Many people know Alan Turing as a code-breaking hero of World War II, the father of artificial intelligence and a tragic victim of discriminatory laws against homosexuality. His name conjures thoughts of complex computations, theoretical computer models and questions of whether or not machines can think. But instead of examining him in terms of his extraordinary logical thinking, we can learn from his very normal desire to observe and explain. Throughout his life, he sought to discover the straightforward rules behind things that seem complicated at first glance.

Curiosity is the catalyst that leads raw talent to a higher purpose. A sketch by Alan Turing’s mother gives an intimate perspective of the logician in his youth. In the background, a group of children bunches together in a game of hockey. Off to the side, a young Turing is shown bent over at the waist, hockey stick in hand, investigating a patch of flowers. This drawing, captioned “Hockey or Watching the Daisies Grow,” illustrates his fascination with nature and foreshadows his lesser-known foray into theoretical biology.
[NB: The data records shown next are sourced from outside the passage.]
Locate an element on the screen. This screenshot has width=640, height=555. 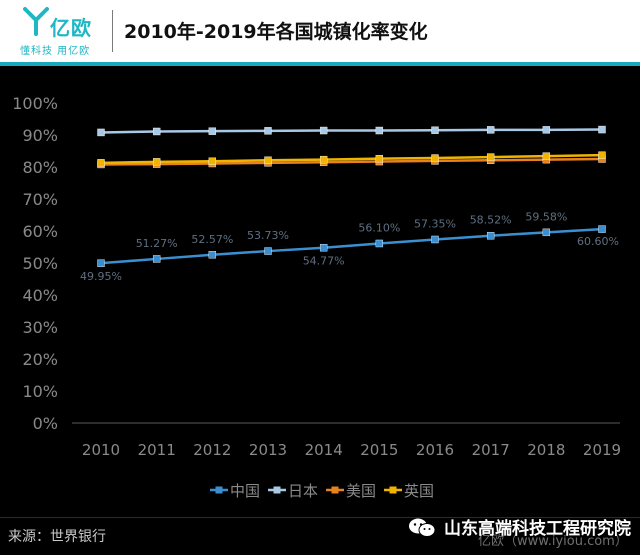
data-label: 60.60% is located at coordinates (598, 242).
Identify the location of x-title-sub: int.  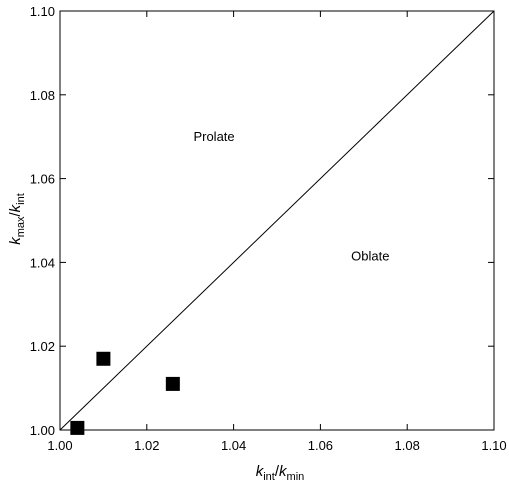
(269, 477).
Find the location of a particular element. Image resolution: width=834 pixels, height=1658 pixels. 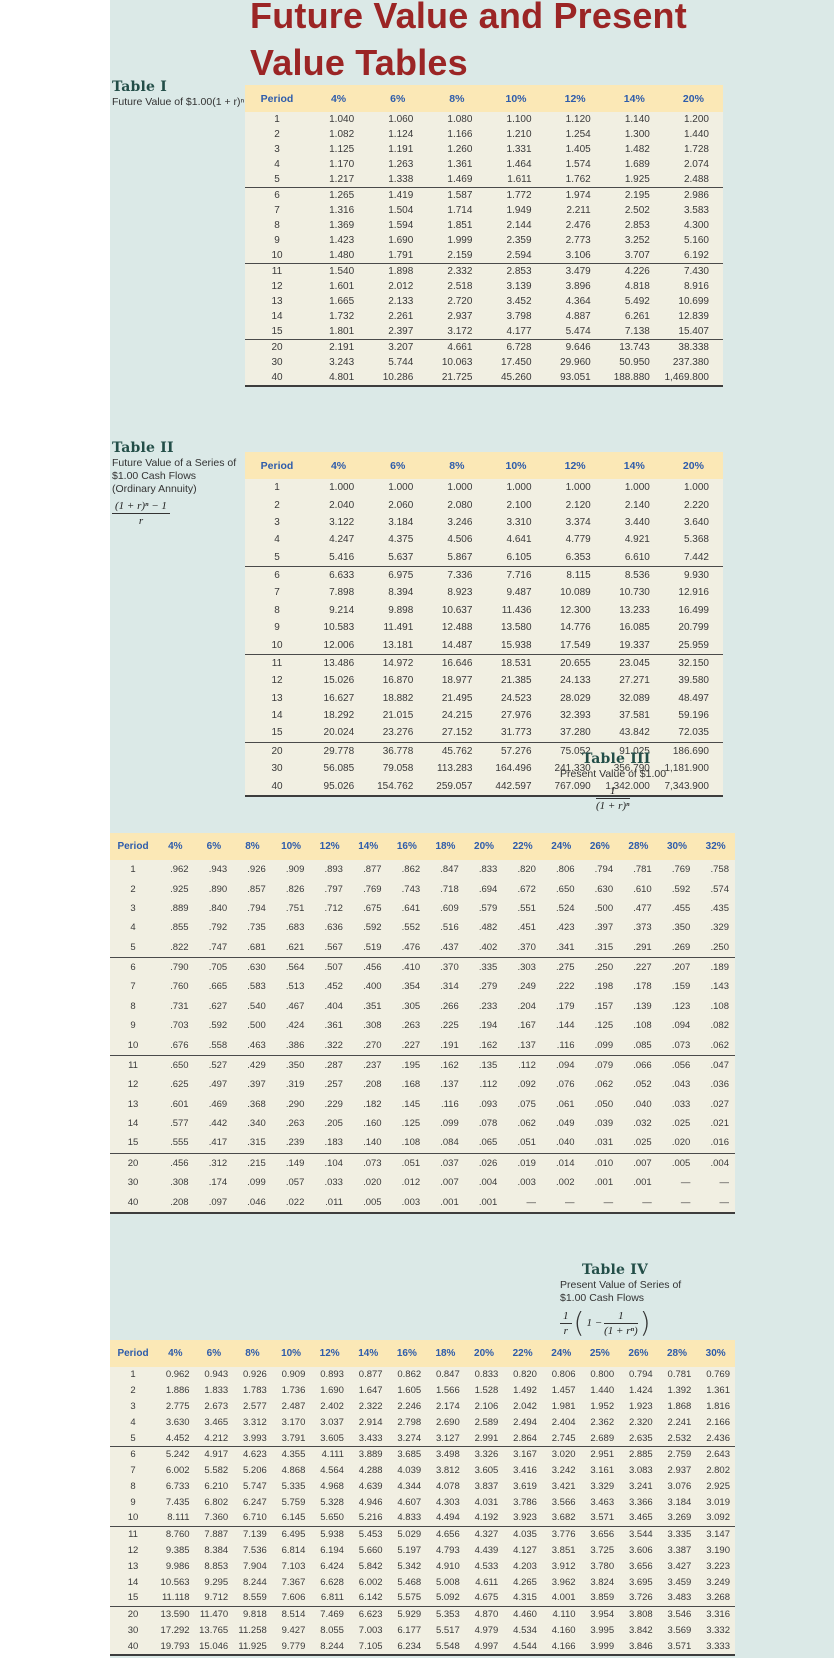

factor-value-cell: 2.577 is located at coordinates (252, 1406).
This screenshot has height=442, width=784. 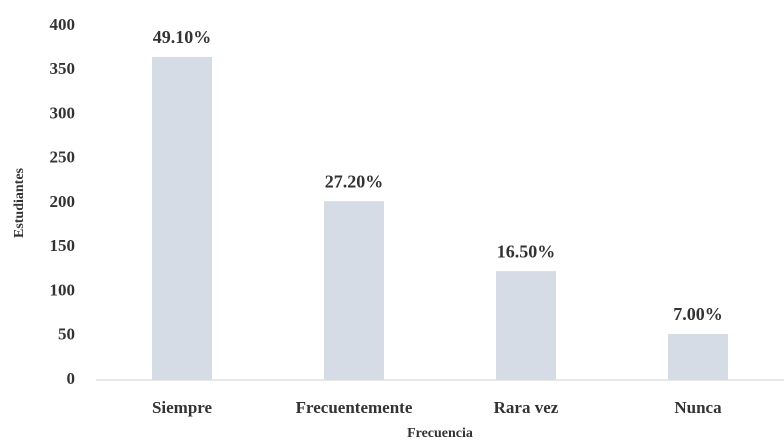 I want to click on annotation: 16.50%, so click(x=526, y=251).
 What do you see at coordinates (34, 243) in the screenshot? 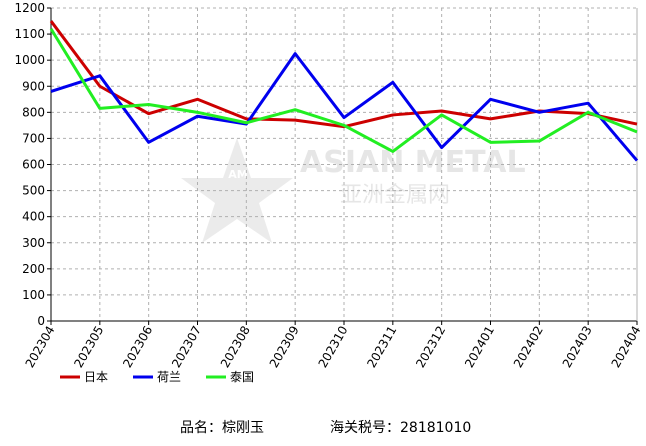
I see `y-tick-label: 300` at bounding box center [34, 243].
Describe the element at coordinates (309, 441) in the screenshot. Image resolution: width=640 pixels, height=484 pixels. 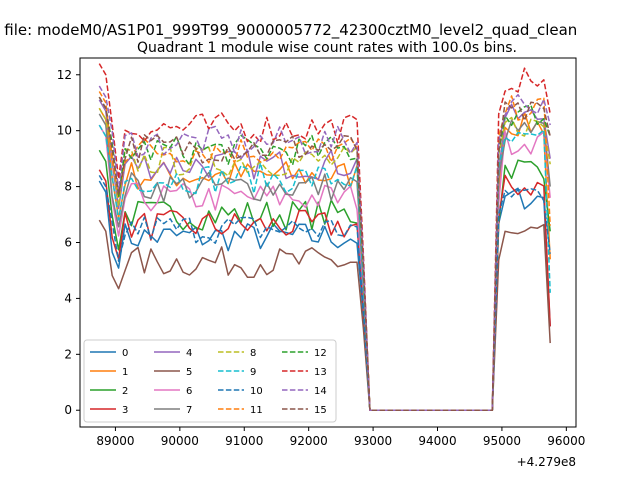
I see `x-tick-label: 92000` at that location.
Hockey or Watching the Daisies Grow
Sara Turing, 1923

Codes are a puzzle. A game, just like any other game.
— Alan Turing

In 1952, Turing published “The Chemical Basis of Morphogenesis,” which demonstrated his theory to explain the formation of repeating patterns we often find in nature, such as zebra stripes and jaguar spots. He guessed that a dance between just two components, an inhibitor and an activator, could be responsible. Turing worked backwards from this simple idea, eventually replicating the creation of stripes, spots and splotches with a neatly defined set of equations. At the time, there was no way to biologically reproduce the imaginary mechanisms Turing built his concept around, so his paper gained little attention.

Decades after Alan Turing’s death, science and technology would finally progress enough for scientists to generate his patterns on slabs of gel. Even outside his work in computing and artificial intelligence, Turing’s legacy continues to echo far beyond his time. Today, scientists are continuing to find uses for his masterpiece in theoretical biology. Alan Turing had one thought that now seems to have infinite applications. The simplicity of his theory allowed it to translate well into other areas. The seed of his idea has grown into examinations of the number of petals on a daisy, waves in desert sands, financial market movements and the shapes of galaxies.

A Turing pattern of cells in dictyostelium, or a slime mold.
National Institutes of Health

We can only see a short distance ahead, but we can see plenty there that needs to be done.
— Alan Turing

There’s a fundamental yearning inside all of us to make meaningful connections with the people and world around us. Alan Turing’s life was a full expression this desire. His application of pure reasoning to topics that pushed the limits of our understanding will inspire generations to come. Though he built a legacy on logic, his story is artistically told again and again through film, theatre, literature and music. It may seem hard to pin down what drives us to pursue the difficult and understand the unknowable, but like the fascinating patterns found in the natural world, perhaps we’re not as complicated as we romanticize ourselves to be.